TASK INPUT:
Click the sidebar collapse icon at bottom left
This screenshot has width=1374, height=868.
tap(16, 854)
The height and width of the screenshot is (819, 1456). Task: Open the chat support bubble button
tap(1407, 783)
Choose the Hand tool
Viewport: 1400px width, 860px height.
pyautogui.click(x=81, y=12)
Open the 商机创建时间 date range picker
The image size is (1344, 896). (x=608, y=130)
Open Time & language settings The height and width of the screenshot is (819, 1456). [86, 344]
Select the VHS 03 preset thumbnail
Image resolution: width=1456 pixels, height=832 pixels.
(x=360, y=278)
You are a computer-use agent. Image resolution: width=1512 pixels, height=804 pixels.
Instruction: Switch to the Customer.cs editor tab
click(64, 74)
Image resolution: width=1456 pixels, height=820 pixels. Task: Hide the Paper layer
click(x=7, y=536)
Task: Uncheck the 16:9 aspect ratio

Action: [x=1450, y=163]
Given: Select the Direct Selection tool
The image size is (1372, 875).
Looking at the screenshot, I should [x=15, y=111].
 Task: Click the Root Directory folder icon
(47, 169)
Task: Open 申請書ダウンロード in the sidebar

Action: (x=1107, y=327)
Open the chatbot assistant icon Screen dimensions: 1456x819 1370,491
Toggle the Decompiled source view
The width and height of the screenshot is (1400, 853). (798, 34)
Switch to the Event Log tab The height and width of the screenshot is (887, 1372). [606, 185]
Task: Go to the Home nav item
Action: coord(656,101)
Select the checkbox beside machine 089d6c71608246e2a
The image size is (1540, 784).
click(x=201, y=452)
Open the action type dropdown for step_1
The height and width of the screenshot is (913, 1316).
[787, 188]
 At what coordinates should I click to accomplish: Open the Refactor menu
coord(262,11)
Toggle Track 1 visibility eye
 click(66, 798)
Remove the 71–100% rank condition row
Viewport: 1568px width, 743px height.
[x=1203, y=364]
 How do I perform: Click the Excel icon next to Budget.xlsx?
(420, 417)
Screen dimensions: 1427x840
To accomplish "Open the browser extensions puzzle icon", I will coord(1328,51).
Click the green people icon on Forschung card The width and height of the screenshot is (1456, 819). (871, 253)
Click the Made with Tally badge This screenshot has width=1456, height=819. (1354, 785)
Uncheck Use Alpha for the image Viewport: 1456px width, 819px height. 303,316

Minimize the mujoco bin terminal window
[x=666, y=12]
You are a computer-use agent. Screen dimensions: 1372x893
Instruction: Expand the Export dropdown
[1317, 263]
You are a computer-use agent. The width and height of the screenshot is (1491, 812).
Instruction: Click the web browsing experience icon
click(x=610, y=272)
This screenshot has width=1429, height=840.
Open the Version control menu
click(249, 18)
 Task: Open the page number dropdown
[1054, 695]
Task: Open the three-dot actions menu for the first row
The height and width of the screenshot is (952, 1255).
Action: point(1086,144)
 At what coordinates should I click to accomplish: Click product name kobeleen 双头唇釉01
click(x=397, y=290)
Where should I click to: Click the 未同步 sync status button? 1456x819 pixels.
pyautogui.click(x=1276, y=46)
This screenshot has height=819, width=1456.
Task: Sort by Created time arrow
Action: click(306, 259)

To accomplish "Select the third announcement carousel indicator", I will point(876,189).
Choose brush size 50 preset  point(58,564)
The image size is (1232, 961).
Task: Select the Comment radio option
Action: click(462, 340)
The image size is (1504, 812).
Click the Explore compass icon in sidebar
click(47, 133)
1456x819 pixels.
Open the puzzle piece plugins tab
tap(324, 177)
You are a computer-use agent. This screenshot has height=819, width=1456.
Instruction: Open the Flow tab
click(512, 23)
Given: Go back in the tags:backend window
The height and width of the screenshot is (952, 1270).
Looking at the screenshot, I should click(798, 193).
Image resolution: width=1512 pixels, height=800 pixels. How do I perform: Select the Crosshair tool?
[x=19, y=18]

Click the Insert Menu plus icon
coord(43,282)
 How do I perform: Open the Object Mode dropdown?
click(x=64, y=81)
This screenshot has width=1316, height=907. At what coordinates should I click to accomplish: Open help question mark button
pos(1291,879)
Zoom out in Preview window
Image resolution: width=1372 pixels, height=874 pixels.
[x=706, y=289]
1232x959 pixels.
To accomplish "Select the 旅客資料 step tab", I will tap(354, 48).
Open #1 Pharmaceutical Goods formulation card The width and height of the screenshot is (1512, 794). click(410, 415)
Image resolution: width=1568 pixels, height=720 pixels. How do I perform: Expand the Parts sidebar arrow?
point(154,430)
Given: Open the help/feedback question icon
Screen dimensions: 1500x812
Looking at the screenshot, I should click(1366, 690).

ABOUT THIS TASK:
Every line in the records above that contains the word "card" should be copied out.

SOLUTION FOR THIS PROBLEM:
Click the green people icon on Forschung card The width and height of the screenshot is (1456, 819). (871, 253)
Open #1 Pharmaceutical Goods formulation card The width and height of the screenshot is (1512, 794). click(410, 415)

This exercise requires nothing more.